The Court also addressed the argument, advanced by amici
, that defined-benefit plan participants have standing if the alleged mismanagement “substantially increased the risk that the plan and the employer would fail and be unable to pay the participant’s future pension benefits.” The Court noted that plaintiffs did not allege this basis for standing and only made “bare allegation[s] of plan underfunding.” Justice Kavanaugh stated that there is no ERISA exception to Article III standing, and that plaintiffs lack Article III standing “for a simple, commonsense reason: They have received all of their vested pension benefits so far, and they are legally entitled to receive the same monthly payments for the rest of their lives.” Accordingly, the Court affirmed the Eighth Circuit’s decision dismissing plaintiffs’ claims.
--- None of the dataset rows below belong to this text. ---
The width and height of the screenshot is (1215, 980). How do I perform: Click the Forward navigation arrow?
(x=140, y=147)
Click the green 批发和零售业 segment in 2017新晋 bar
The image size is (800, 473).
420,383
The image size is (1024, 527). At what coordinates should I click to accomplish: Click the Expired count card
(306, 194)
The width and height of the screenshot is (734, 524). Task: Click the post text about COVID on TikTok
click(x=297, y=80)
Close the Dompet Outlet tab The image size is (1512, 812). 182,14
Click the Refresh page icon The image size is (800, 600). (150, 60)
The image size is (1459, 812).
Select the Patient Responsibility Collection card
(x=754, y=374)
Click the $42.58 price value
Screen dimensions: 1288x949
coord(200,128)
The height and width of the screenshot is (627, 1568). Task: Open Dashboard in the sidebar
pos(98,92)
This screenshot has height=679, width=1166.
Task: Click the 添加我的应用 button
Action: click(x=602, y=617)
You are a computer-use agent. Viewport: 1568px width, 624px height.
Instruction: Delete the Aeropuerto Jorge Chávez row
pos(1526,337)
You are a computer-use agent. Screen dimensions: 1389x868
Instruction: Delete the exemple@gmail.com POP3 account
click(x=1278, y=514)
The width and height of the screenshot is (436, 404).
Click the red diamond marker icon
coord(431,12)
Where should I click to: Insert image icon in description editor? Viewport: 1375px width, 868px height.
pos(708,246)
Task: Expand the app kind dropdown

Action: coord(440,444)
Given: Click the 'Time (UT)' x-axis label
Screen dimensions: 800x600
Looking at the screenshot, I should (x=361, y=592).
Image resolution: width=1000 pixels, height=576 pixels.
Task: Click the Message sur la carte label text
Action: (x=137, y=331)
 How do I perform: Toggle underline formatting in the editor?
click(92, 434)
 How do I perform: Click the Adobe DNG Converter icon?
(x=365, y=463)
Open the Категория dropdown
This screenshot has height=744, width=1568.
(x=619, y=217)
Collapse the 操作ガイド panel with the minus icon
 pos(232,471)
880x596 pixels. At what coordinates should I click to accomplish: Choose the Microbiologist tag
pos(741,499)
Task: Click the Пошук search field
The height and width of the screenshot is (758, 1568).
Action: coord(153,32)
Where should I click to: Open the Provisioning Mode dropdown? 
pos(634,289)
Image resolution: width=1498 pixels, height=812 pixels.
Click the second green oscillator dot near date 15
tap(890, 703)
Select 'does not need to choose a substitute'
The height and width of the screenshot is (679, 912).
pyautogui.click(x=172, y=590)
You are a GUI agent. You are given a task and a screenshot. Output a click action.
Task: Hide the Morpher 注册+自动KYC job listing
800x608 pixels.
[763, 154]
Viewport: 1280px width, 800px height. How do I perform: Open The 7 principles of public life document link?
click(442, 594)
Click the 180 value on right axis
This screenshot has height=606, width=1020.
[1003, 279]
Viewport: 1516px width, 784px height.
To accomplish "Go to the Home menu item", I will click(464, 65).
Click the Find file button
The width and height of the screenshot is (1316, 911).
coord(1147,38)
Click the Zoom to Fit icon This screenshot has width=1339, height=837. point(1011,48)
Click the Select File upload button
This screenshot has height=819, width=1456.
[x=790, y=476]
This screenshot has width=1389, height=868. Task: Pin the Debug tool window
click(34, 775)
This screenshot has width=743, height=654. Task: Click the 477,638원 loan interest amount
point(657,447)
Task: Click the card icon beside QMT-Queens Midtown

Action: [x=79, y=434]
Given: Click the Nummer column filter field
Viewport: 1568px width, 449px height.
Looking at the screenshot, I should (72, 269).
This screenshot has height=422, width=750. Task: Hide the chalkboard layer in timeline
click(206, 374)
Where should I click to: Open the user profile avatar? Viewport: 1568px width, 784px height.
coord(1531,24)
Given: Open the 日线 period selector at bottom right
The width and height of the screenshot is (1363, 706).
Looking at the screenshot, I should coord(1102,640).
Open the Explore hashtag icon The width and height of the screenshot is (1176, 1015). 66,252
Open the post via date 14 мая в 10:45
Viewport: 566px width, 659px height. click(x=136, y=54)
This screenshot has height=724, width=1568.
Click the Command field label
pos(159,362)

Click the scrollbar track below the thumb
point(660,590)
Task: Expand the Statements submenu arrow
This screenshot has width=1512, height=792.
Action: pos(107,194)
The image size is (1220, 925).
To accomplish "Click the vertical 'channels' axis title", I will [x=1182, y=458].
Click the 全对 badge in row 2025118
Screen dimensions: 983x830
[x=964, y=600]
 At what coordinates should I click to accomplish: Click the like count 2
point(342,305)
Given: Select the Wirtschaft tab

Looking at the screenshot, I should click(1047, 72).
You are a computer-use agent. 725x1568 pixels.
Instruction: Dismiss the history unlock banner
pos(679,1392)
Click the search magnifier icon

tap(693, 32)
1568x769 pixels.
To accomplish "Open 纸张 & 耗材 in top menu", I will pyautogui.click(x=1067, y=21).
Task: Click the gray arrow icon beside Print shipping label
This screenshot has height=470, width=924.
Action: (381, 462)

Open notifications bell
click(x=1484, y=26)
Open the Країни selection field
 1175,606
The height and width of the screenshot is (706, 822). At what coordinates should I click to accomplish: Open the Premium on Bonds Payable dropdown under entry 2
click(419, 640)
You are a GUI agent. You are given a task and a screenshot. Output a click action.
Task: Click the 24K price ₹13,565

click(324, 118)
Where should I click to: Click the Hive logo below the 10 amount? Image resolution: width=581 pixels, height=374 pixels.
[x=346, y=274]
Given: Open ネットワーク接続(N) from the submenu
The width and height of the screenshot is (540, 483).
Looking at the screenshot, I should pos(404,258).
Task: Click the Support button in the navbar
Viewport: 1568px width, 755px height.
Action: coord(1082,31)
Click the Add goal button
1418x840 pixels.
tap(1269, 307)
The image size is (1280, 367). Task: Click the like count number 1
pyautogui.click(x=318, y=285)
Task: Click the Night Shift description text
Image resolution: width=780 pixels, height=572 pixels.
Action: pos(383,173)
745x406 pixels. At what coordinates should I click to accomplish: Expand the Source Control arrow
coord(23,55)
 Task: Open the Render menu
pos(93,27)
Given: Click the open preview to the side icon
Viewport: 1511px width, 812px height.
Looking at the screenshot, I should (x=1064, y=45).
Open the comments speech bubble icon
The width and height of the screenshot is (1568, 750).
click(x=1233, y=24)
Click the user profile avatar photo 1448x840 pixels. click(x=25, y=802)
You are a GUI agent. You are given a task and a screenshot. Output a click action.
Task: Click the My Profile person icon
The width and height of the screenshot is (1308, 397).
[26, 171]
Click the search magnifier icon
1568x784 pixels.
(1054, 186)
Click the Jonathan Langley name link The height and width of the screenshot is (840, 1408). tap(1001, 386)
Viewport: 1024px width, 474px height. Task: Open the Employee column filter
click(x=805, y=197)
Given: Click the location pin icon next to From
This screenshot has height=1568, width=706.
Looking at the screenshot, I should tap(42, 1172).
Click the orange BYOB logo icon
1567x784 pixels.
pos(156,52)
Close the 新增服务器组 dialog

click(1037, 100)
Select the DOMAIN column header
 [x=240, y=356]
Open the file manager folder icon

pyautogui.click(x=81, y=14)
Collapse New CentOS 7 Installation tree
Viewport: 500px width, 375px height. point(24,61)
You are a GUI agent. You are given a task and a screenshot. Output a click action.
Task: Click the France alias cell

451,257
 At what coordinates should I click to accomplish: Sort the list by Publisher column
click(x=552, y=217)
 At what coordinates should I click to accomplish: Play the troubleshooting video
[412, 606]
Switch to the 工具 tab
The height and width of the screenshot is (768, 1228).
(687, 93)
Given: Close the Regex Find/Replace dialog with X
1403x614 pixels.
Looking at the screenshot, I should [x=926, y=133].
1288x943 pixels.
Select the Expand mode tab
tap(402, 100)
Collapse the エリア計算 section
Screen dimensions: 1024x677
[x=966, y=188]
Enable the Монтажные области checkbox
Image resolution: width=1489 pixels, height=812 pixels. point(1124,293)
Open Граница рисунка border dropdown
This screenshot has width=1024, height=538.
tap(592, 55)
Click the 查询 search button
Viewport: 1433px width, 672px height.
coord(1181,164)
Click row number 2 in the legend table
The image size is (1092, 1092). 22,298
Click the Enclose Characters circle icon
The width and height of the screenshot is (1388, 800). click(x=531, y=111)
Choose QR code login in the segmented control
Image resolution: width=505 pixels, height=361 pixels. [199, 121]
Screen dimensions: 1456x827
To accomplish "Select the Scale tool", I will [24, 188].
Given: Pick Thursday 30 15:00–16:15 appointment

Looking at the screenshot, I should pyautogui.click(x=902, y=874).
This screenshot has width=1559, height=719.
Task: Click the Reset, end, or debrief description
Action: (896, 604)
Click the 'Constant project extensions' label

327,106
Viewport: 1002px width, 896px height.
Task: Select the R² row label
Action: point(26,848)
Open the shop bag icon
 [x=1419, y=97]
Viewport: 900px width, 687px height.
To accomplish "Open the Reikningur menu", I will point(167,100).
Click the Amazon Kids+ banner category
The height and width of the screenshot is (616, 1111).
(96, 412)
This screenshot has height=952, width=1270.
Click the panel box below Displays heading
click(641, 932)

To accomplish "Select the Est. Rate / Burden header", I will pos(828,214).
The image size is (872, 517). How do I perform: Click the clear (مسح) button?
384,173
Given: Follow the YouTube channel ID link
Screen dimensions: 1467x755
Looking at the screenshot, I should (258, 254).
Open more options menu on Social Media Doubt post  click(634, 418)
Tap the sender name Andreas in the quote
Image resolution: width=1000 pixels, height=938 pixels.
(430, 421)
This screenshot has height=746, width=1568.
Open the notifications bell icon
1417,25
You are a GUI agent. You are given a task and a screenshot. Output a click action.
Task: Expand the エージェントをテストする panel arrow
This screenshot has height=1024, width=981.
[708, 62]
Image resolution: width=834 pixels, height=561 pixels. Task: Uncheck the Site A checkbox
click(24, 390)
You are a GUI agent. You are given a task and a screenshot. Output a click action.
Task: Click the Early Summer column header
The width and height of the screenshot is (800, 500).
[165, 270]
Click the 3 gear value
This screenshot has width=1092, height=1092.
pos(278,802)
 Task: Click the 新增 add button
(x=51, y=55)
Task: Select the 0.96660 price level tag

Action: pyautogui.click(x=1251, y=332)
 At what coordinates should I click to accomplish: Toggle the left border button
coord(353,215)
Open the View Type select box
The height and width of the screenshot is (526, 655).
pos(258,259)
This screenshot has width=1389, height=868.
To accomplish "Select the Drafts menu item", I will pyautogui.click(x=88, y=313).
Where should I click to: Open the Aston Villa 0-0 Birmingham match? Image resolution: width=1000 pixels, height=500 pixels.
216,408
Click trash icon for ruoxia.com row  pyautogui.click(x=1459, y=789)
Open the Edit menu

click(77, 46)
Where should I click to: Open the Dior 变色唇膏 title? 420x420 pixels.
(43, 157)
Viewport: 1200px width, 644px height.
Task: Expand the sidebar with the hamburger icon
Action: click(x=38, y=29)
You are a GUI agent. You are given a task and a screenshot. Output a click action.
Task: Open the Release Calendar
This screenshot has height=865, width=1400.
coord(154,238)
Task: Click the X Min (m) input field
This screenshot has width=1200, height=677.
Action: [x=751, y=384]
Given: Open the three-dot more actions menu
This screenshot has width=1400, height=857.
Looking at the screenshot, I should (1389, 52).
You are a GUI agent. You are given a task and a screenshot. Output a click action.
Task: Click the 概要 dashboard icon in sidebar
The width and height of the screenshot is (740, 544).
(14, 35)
Justice Thomas wrote a concurring opinion, which was joined by Justice Gorsuch, stating that none of the rights claimed by plaintiffs “belong[ed] to them”—particularly the fiduciary duties created by ERISA as they are “owed to the plan” and not its participants. Justice Sotomayor filed an extensive and strongly worded dissenting opinion, which was joined by Justices Ginsburg, Breyer, and Kagan—stating that the majority’s holding would mean that “pensioners may not bring a federal lawsuit to stop or cure retirement-plan mismanagement until their pensions are on the verge of default.”
The Court’s decision may limit the volume of ERISA litigation going forward.